Юлий воспринял это как должное.
– И вот что обнаружила Зоря, она же у нас исключительная экстрасенска, напряглась и нашла. Смотри, – и он показал Юлию план, рисунок с какими-то домами…
– И что? – выпучил глаза Юлий.
– «И что?» – опять истерично передразнил Крушуев. – Смотри, здесь даже улица и номер дома обозначены… А рядом с ним – дом без номера. Зоря сказала: полуразрушенный. Вот в нем сейчас Никита и прячется. Бери топор, беги и не опоздай.
– А ты проверял, Артур Михайлович? – грубовато и почему-то недоверчиво спросил Юлий. – Может, она ошибается?
– Цыц! – прикрикнул Крушуев. – Чтоб Зоря ошиблась! Она или отказывается, а когда берется, никогда не ошибается. Это ресурс что надо!
– А зачем мне топор, Артур Михайлович? – упрямо удивился Юлий. – Я его, как обычно, руками задушу.
– Как хочешь. Я пошутил. Это уж твое дело, – задумчиво ответил Крушуев. – Завтра же и поезжай. Не тяни кота за хвост, смотри у меня.
– Да разве я когда тянул, – слегка обиделся Посеев. – Я человек прямой, искренний. Не то что: то так, то сяк. Мол, то убью, а то нет. Я свой путь знаю.
Помолчали. Опять задумались.
– А как вообще-то дела у нас? – спросил Юлий.
– Плохо, сынок, плохо. По нашим данным, в Москве и Питере нарождается много нехороших младенцев.
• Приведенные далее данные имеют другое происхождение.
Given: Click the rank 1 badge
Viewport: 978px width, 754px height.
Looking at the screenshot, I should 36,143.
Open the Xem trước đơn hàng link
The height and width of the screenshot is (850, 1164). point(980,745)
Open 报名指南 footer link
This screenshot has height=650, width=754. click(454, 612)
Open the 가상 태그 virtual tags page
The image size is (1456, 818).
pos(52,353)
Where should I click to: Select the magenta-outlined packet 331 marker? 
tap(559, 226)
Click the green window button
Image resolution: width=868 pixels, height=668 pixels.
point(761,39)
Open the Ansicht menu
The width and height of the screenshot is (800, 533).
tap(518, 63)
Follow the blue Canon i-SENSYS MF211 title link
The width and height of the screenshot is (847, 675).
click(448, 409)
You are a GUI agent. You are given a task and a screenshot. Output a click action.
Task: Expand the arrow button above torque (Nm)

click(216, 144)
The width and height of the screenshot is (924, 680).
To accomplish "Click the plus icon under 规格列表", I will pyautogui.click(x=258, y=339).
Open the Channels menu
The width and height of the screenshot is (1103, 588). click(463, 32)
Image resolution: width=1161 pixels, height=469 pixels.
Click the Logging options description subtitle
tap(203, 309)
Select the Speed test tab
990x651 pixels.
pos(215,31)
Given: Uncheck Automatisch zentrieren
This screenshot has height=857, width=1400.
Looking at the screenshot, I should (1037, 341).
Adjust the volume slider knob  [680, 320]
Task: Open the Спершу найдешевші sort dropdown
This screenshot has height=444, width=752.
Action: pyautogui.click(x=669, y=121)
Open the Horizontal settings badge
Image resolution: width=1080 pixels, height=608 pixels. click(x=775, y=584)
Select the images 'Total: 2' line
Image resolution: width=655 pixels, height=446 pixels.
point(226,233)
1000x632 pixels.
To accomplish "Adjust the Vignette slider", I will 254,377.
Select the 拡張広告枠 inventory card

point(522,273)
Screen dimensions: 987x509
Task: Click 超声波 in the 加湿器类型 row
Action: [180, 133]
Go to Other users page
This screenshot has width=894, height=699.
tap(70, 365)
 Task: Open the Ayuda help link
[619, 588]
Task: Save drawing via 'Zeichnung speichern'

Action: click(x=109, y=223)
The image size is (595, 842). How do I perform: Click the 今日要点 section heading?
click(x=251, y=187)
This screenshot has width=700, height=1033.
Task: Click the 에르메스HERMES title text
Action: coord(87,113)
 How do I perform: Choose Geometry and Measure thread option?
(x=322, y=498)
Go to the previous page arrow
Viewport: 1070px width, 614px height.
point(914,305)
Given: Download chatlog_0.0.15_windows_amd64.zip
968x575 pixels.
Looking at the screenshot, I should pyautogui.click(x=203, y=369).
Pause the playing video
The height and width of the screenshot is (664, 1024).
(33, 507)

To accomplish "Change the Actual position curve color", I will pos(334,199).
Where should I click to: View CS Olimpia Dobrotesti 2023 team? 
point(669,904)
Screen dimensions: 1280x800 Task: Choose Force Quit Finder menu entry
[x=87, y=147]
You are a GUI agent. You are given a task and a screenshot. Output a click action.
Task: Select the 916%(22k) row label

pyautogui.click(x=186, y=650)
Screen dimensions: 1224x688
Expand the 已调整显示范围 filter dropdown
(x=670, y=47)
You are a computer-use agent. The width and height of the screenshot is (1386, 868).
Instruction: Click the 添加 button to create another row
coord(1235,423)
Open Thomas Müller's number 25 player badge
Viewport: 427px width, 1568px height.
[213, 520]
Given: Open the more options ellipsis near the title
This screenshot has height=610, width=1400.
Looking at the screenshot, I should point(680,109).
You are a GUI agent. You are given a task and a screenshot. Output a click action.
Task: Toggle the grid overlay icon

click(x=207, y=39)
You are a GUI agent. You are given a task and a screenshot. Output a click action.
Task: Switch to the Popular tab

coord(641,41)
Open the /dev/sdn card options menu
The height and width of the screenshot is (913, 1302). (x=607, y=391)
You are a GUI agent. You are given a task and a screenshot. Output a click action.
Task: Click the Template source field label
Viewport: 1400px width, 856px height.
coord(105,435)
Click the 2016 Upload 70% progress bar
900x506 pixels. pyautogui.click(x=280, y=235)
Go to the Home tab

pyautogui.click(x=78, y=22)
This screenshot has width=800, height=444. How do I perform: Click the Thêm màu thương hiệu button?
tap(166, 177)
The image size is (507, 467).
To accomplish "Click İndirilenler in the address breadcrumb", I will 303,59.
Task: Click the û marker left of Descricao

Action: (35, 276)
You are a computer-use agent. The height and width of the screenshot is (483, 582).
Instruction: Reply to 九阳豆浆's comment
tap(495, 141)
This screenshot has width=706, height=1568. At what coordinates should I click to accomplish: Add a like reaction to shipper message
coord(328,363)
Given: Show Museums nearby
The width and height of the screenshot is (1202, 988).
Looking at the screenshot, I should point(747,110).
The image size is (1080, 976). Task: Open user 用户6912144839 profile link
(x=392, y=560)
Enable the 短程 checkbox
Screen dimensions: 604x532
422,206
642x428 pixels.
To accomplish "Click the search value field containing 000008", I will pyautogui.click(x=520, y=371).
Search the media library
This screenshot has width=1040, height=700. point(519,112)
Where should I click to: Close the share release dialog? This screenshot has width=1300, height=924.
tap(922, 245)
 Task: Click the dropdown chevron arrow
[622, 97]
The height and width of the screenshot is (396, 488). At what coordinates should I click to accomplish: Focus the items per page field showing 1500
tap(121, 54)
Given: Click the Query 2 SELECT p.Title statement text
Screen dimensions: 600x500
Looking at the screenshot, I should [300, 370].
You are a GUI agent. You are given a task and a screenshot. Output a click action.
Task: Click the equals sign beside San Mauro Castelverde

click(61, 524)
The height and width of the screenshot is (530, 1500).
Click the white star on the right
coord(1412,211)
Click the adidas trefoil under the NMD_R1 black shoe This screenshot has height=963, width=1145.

– Каких это «нехороших»? Сволочей?
– Именно. Прут будущие таланты, ясновидцы, мистики, философы, святые, просто с необычайными способностями, вообще какие-то исключительные младенцы появились. Даже трудно сказать, в чем необычном они себя проявят.
– Вот это да! Не ожидал я, – растерянно взмахнул огромными руками Юлий.
– Ученые могут появиться, причем не те, которых нам надо. Не дай бог еще писатели. А то и святые могут возникнуть…
– Так что же делать?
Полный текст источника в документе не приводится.